Goal => Render the rows between the one containing "Screen dimensions: 800x554" and the one containing "pyautogui.click(x=192, y=419)", inclusive, as a numbered list, and omit any blank rows.

Data lines
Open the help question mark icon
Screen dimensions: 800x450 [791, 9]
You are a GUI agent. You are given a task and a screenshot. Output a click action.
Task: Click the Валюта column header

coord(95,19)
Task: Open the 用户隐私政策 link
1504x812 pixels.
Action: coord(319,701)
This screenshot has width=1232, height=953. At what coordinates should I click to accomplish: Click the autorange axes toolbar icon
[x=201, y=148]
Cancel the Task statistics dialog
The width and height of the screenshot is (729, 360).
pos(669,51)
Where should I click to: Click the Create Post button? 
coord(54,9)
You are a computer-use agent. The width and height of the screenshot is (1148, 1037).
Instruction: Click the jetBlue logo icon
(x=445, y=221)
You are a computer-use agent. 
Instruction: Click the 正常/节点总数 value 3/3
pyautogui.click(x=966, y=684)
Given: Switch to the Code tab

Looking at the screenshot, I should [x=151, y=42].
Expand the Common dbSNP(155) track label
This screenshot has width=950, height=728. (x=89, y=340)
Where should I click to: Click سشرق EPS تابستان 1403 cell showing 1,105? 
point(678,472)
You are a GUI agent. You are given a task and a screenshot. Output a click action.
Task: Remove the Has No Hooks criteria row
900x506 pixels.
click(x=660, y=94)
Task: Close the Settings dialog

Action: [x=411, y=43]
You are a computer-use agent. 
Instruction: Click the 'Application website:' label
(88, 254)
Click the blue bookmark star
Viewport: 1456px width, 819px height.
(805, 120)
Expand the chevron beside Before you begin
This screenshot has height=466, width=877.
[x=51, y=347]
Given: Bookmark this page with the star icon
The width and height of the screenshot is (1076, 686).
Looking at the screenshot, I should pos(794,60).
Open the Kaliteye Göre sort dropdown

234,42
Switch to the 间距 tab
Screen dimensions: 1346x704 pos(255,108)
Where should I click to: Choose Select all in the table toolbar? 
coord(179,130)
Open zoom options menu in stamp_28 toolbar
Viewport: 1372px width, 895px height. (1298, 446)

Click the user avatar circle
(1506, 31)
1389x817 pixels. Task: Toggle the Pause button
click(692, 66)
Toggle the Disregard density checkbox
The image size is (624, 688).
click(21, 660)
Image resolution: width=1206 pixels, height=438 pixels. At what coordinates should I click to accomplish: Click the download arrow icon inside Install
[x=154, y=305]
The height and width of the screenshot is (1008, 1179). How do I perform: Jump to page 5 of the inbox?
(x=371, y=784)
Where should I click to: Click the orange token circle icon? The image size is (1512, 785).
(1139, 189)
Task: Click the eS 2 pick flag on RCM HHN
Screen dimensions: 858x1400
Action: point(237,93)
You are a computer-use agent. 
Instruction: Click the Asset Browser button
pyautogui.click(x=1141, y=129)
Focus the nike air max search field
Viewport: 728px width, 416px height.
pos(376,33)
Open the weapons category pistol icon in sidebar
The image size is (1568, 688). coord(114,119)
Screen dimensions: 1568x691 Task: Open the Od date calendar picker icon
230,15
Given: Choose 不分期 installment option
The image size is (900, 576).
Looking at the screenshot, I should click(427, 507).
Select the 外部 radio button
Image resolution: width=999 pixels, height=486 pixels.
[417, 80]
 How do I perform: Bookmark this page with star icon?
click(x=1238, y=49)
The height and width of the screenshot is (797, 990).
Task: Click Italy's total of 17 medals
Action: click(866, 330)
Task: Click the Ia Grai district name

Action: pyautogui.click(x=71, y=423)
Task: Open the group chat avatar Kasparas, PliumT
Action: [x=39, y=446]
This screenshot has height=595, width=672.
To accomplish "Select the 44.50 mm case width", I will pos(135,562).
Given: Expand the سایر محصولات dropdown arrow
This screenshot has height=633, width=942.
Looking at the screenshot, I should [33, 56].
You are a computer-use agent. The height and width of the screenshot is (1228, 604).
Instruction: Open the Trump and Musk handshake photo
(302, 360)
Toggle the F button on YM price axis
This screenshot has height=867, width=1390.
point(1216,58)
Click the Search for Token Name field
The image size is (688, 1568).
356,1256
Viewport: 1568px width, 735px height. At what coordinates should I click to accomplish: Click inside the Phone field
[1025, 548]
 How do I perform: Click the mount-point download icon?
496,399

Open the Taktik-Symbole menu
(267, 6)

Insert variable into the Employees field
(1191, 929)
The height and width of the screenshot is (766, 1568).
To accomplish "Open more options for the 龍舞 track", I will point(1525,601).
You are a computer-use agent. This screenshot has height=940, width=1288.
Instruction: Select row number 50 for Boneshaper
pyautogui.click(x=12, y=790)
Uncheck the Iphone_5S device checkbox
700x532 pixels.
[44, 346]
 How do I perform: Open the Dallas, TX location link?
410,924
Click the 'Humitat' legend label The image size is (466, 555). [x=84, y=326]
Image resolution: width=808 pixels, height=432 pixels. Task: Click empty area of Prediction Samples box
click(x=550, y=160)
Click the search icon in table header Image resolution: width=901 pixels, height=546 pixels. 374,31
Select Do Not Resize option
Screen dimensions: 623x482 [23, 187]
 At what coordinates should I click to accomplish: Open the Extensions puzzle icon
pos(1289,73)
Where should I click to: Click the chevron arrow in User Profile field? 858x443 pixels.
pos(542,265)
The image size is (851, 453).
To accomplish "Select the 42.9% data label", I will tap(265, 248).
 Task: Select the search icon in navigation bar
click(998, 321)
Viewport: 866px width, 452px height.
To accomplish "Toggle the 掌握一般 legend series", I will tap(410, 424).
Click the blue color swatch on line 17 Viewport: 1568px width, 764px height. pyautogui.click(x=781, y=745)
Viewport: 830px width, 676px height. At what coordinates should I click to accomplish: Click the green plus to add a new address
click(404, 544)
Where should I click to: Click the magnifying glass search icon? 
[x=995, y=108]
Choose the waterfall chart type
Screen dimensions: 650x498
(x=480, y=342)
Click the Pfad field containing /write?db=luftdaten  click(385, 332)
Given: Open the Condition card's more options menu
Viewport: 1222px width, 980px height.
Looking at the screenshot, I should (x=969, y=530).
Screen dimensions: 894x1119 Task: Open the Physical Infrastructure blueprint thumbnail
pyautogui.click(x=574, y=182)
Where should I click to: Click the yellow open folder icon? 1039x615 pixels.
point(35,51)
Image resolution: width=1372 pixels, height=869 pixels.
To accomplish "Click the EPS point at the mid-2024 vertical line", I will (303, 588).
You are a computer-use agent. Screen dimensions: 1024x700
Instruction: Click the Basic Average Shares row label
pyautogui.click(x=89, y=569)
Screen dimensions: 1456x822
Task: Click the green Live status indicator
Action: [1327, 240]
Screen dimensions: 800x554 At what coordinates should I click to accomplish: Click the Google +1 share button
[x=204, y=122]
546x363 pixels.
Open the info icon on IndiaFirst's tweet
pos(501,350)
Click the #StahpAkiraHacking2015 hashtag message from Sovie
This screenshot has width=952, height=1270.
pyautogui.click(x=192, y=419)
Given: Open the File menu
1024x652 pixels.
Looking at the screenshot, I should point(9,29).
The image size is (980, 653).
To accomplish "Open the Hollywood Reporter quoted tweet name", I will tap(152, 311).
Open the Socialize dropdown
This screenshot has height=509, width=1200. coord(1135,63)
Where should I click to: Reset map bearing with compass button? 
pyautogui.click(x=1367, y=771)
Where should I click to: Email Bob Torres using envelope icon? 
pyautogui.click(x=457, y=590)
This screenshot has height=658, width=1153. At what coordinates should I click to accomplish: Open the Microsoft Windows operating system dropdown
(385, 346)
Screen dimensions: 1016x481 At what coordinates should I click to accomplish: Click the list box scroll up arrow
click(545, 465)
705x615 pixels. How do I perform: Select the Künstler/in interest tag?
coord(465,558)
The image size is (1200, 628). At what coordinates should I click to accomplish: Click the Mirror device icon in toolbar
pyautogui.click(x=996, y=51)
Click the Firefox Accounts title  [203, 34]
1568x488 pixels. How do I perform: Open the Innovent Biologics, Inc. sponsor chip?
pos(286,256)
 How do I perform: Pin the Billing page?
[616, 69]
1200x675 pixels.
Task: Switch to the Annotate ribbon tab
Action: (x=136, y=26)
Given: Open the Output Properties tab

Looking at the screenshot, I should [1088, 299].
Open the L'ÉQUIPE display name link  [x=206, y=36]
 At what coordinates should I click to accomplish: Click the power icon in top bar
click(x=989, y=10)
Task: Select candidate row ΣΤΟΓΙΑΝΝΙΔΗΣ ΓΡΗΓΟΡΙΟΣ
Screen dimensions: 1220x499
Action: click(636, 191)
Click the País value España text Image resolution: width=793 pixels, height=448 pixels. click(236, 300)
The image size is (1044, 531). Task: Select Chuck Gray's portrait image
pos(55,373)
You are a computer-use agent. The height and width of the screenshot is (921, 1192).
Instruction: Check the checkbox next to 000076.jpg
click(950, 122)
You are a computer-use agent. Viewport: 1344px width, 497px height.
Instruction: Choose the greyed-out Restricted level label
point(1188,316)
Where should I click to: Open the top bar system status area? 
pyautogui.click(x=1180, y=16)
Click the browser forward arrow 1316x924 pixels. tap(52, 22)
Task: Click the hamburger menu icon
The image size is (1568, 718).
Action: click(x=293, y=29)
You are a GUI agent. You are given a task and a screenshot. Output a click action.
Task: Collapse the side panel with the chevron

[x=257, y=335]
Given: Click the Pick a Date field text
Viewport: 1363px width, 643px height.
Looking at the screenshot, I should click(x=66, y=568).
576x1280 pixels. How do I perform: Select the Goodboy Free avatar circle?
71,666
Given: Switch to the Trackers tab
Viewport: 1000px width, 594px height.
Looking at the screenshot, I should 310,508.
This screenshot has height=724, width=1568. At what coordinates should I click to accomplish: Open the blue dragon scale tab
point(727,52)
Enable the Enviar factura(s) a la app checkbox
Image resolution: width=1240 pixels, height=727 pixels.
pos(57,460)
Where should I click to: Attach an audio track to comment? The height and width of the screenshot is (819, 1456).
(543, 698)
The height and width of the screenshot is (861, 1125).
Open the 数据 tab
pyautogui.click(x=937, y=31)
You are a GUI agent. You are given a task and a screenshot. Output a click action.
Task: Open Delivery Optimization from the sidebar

Answer =>
1. Screen dimensions: 800x554 At what coordinates should I click to accomplish: Click the Google +1 share button
2. [x=204, y=122]
3. 546x363 pixels.
4. Open the info icon on IndiaFirst's tweet
5. pos(501,350)
6. Click the #StahpAkiraHacking2015 hashtag message from Sovie
7. This screenshot has width=952, height=1270.
8. pyautogui.click(x=192, y=419)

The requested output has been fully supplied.